Known primarily as a travel writer thanks to the frequent assignment of her
Diary in high school history and literature classes, Nun Abutsu was a thirteenth-century poet, scholar, and teacher, and also a prolific writer.
Christina Laffin's new book explores Abutsu's life and written works, taking readers in turn through her letters, memoirs, poems, prayers, and travel diary, among others. Each chapter of
Rewriting Medieval Japanese Women: Politics, Personality, and Literary Production in the Life of Nun Abutsu (University of Hawai'i Press, 2013) looks at one of Abutsu's literary products and considers how and why the document was produced and what it can tell us about the literary environment for thirteenth century Japanese women.

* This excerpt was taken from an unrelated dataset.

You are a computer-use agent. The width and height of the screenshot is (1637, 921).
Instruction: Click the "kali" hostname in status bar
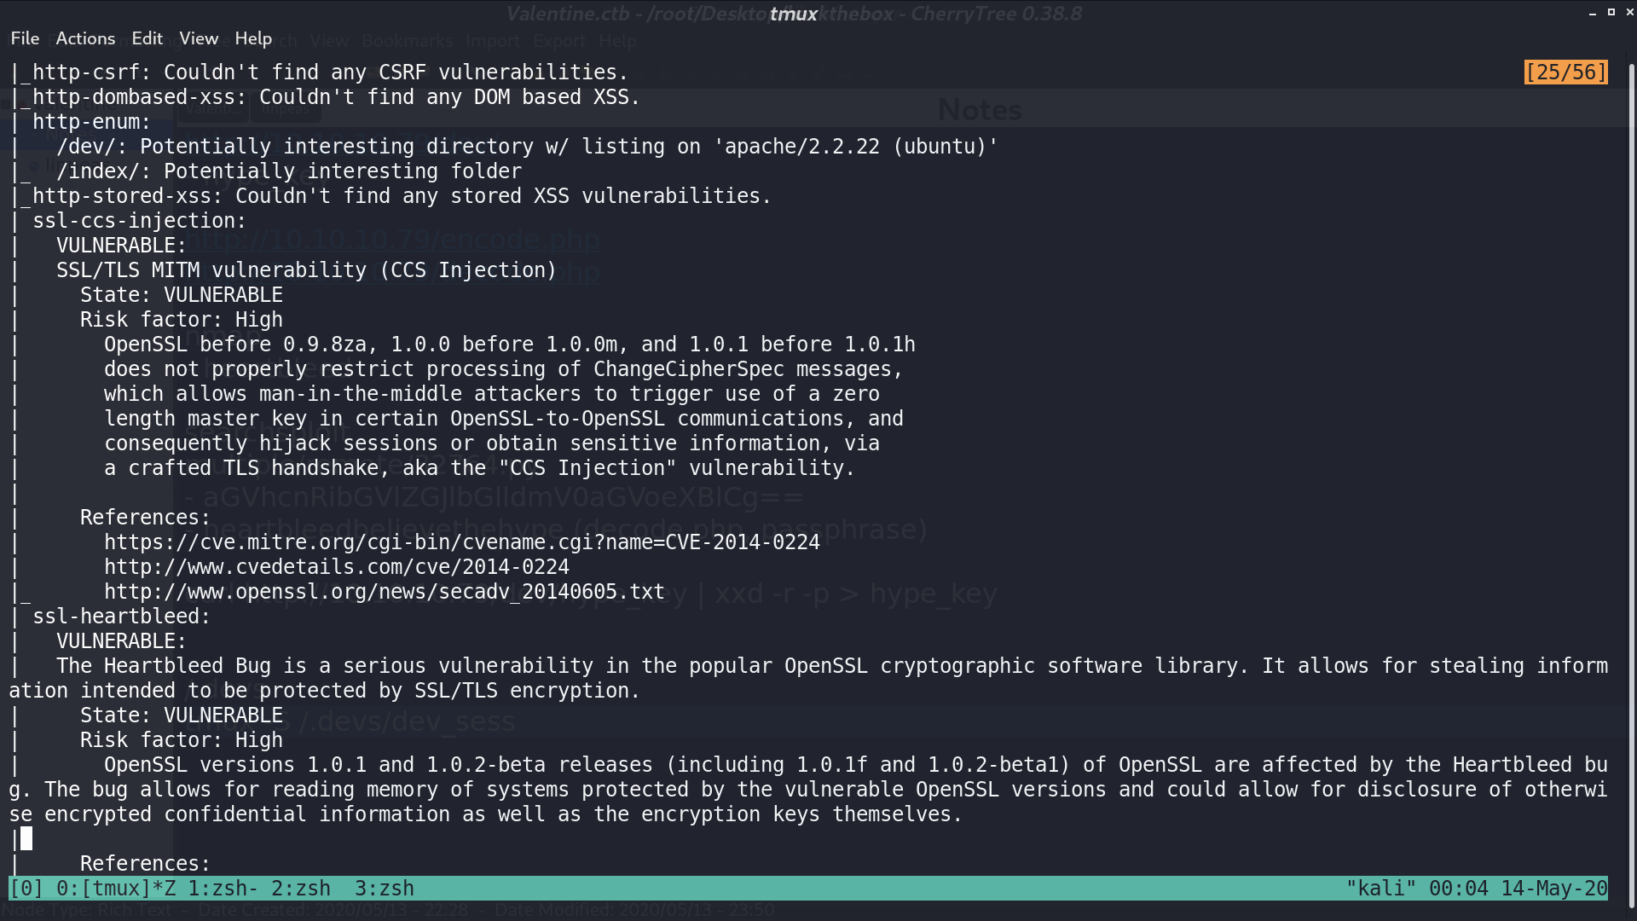[1381, 889]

Rewriting Medieval Japanese Women is careful to read these sources not as transparent guides to fact, but instead as narrative forms that were shaped by conventions of their respective genres. From the diary
Fitful Slumbers to the poetry manual
The Evening Crane and beyond, Laffin also pays special attention to Abutsu's scholarly interpretations of
The Tale of Genji. Laffin's book is a fascinating and carefully-wrought story, and in re-situating Abutsu's work within Japanese literary studies it also opens a space for renewed attention to medieval women's writing more broadly conceived.